*Task goal*.
Answer these questions using the mental health and wellbeing page below:
(a) What number does the page give for the Samaritans suicide prevention helpline?
(b) What support service has the Education Psychology Service team set up?
(c) Under "Maintain a normal routine," what kind of routine should parents set up for their child at home?

*Supplied text*.
*****
Renfrewshire Council

Last reviewed: 18:20, 28 May 2020

Mental health and wellbeing

Advice on helping young people and adults to manage in unsettling times

On this page:


In an emergency

Please get the help you need

  • Samaritans suicide prevention helpline 116 123
  • Life threatening mental health emergencies 999
  • NHS urgent mental health care 111

Support for your child

It's easy for your child to feel overwhelmed by being stuck indoors most of the day, missing their friends and out of their usual routine at nursery or school.

They probably are finding it difficult to understand what they are seeing and hearing about Coronavirus and they are just as vulnerable to being stressed, anxious and sad like the rest of us.

Schools and nurseries can help

During these uncertain and incredibly challenging times, you can still rely on us to help you if you need advice or support for your child and your family's wellbeing. We know that you may need us more than ever and we're happy to help.

Please speak to your child's school and tell them what is going on. They can get in touch with our Education Psychology Service team who have set up a Coping During Covid-19 support service. They will then phone you back to listen and support you.

Each school issued guidance on how to keep in touch with them during the school closures, but if you don't have that information you can get in touch through your school's email address. You can see these contact details on our nurseries, primaries, secondaries and ASN school sections.

Ideas to help you support your child

Alongside school and nursery support, parents can help by asking their child to discuss their feelings in a safe environment It's also useful to maintain a sense of normality, routine and calm and this will help children and young people manage their feelings and build resilience. Here are some ideas to help you.

  1. Ask open questions and listen. Find out how much your child already knows and follow their lead. If your child is young and has not heard about the outbreak you may not need to raise the issue.
  2. Offer reassurance.Children may not distinguish between the images they see on TV/social media and their own personal realityReassure your child that adults are there to keep them safe.
  3. Be honest.Give information at an appropriate level for your child's understanding. Watch their reactions and be sensitive to their level of anxiety. Adults have a responsibility to keep children safe from distress.
  4. Provide opportunities for children and young people to be honest about their feelings.Sharing worries or feelings of upset with other family members will help reduce a sense of vulnerability and isolation and raise optimism. Acknowledge your child's feelings and let them know that it is natural to be worried or scared. Give your child your full attention and make sure that they know that they can speak to you whenever they like.
  5. Help your child to cope with stress by making opportunities for them to play and relax. Set aside time to play with your child, perhaps teach them to play your favourite board game from when you were little. 
  6. Maintain a normal routine.Set up a work/leisure/exercise routine for your child at home. Make extra time to listen to what your child needs to tell you.
  7. Place an emphasis on resilience and strengths.Focus on your child's skills, in terms of their daily life. Help them see they have many strengths to help them cope if feeling anxious or upset.
  8. Share positive stories of people helping each other with Acts of Kindness and generosity.This can be a big comfort and can help to restore positivity about the world.
*****
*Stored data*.
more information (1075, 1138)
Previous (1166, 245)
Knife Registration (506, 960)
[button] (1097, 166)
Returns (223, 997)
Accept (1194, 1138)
*****
*Solved problem*.
(a) 116 123
(b) A Coping During Covid-19 support service
(c) A work/leisure/exercise routine